[BEGIN Material provided]

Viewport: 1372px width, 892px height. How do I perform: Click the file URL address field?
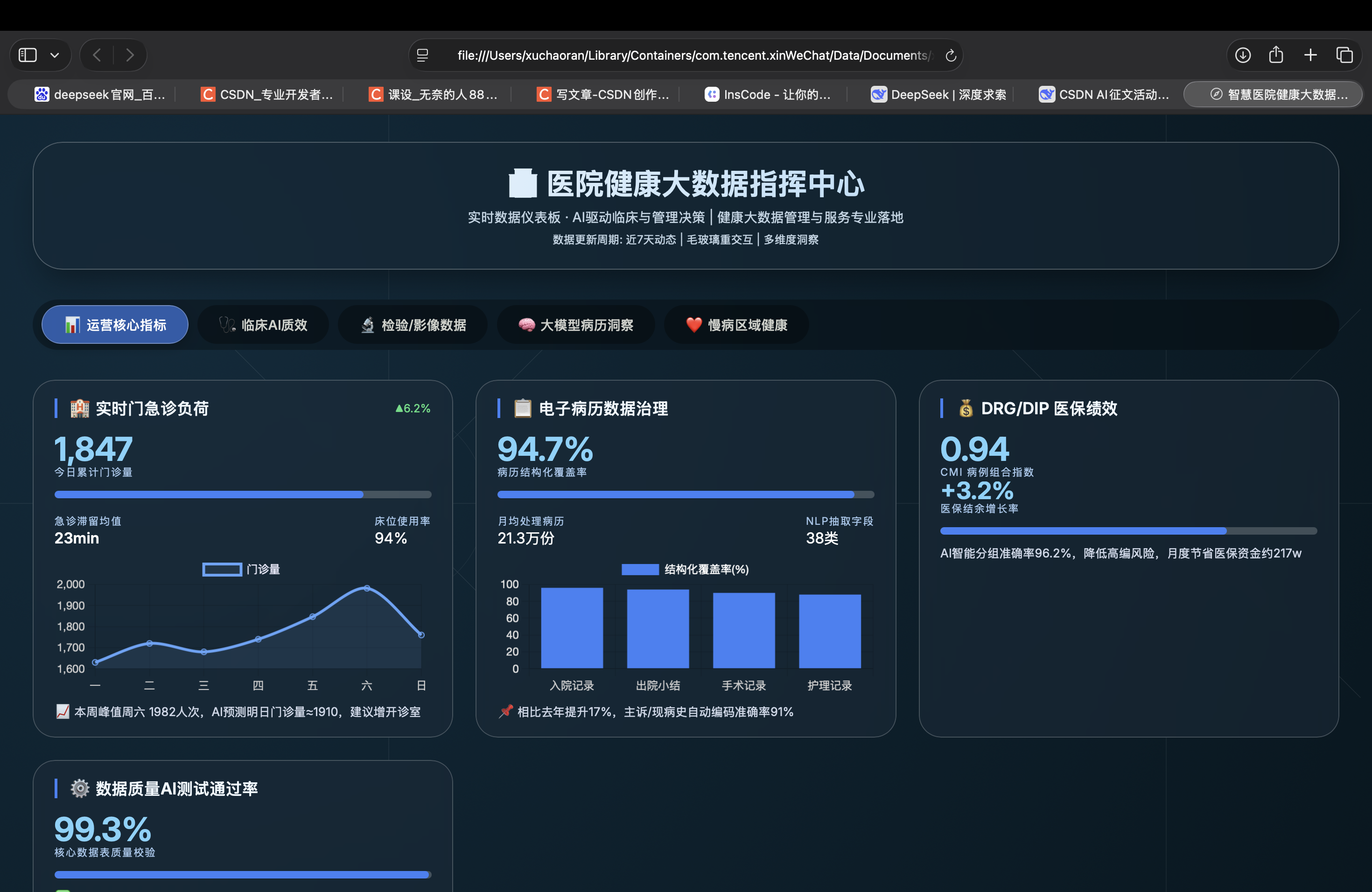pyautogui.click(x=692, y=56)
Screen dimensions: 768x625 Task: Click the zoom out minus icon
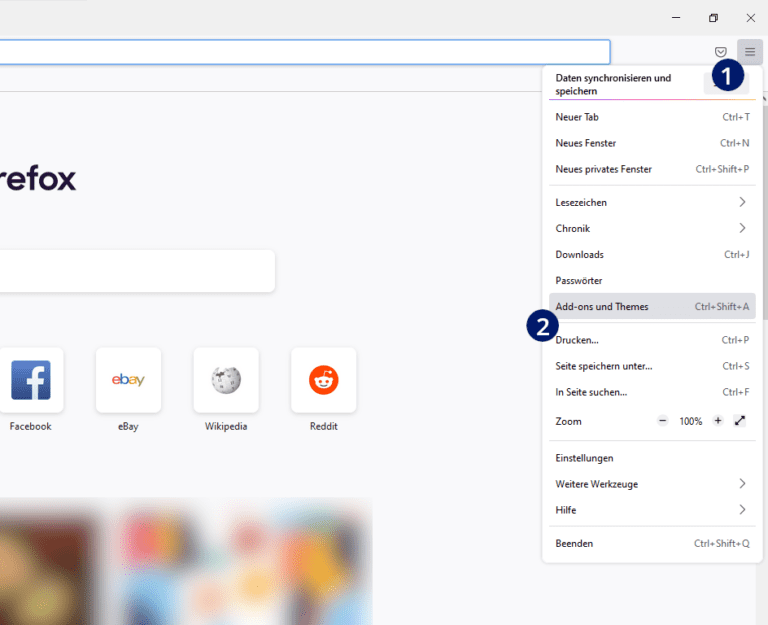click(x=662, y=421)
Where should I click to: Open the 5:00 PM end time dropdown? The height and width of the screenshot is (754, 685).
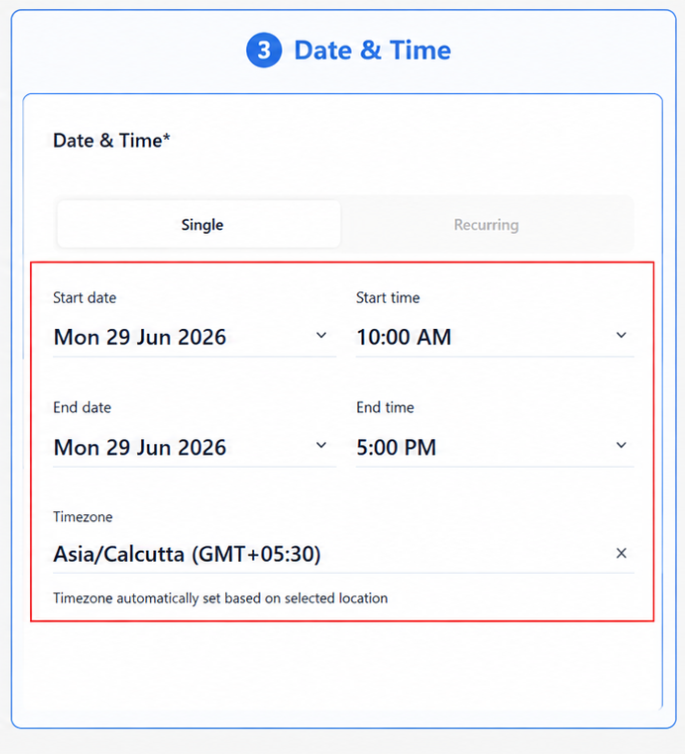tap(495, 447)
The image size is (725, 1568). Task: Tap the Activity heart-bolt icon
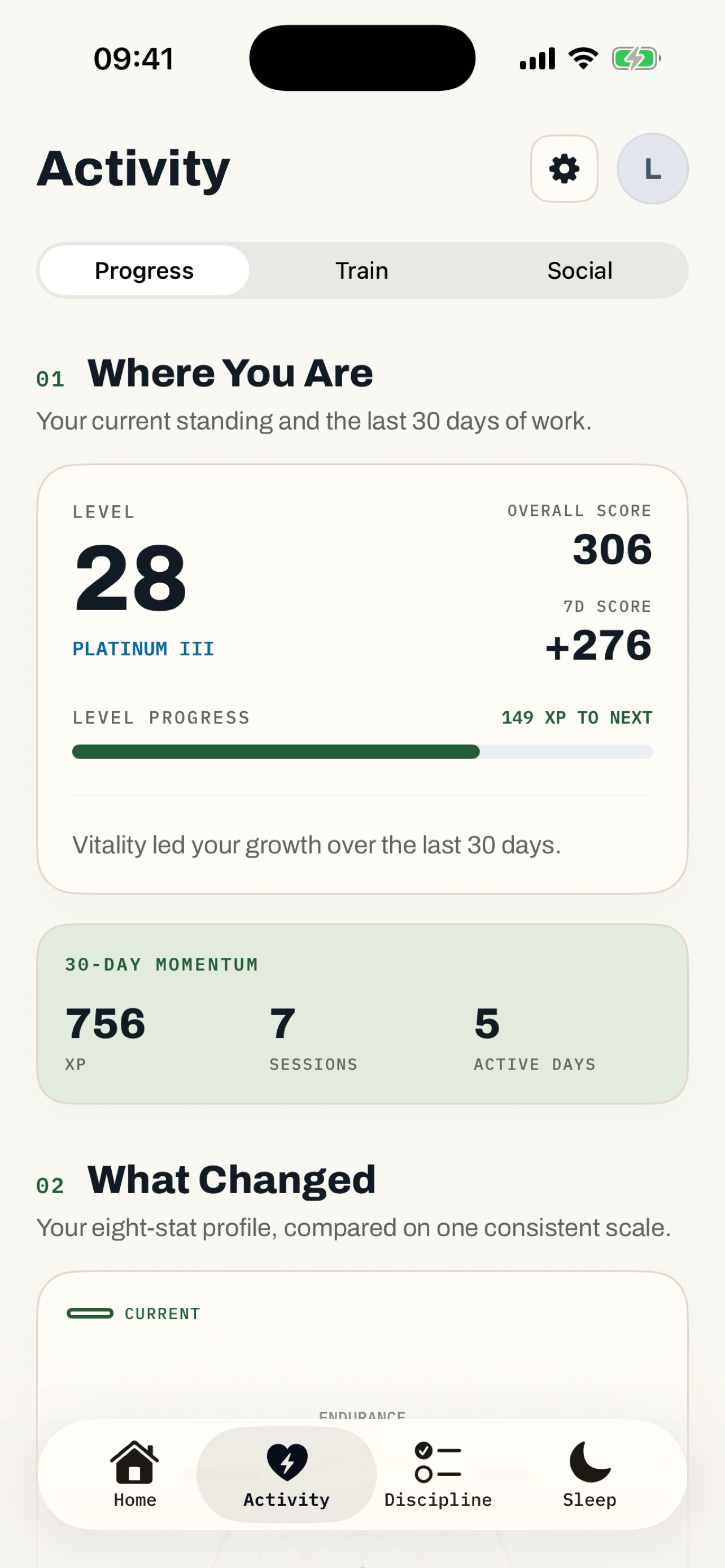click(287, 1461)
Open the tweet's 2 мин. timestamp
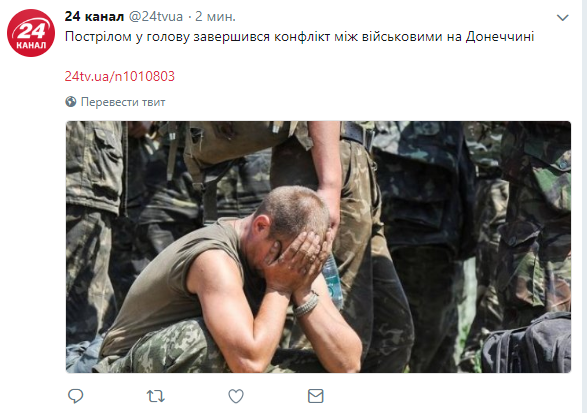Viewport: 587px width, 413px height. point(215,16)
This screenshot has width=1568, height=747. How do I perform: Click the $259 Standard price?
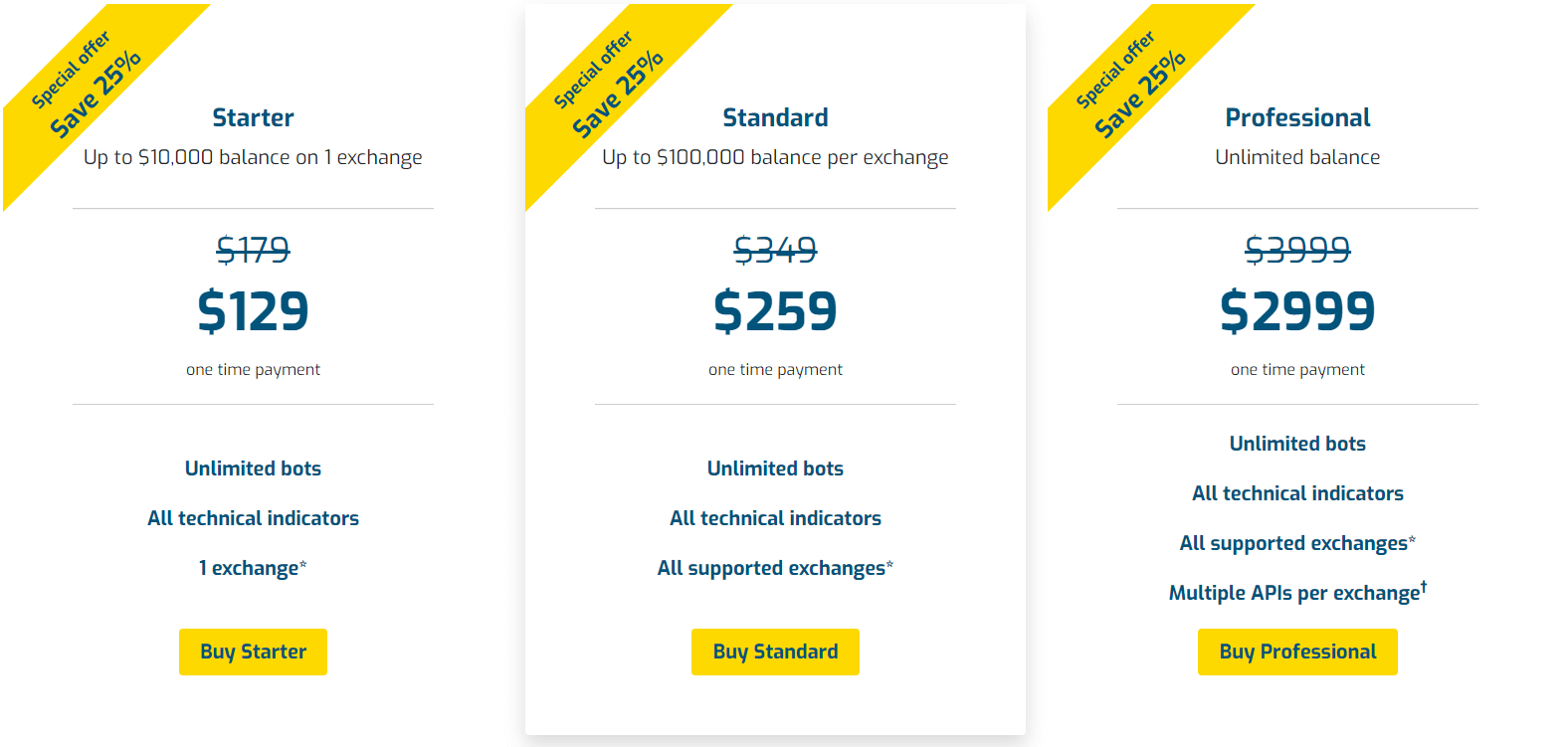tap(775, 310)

[END Material provided]

Copy out these records line for line, leaving out the pictures.

### Result for this exercise:
Viewport: 1372px width, 892px height. How do I perform: Click the file URL address field?
pyautogui.click(x=692, y=56)
Screen dimensions: 768x625 Task: Click the zoom out minus icon
click(x=662, y=421)
Where should I click to: Open the 5:00 PM end time dropdown? The height and width of the screenshot is (754, 685).
tap(495, 447)
The image size is (725, 1568). Task: Tap the Activity heart-bolt icon
click(287, 1461)
Open the tweet's 2 мин. timestamp
Viewport: 587px width, 413px height. point(215,16)
This screenshot has width=1568, height=747. How do I perform: Click the $259 Standard price?
tap(775, 310)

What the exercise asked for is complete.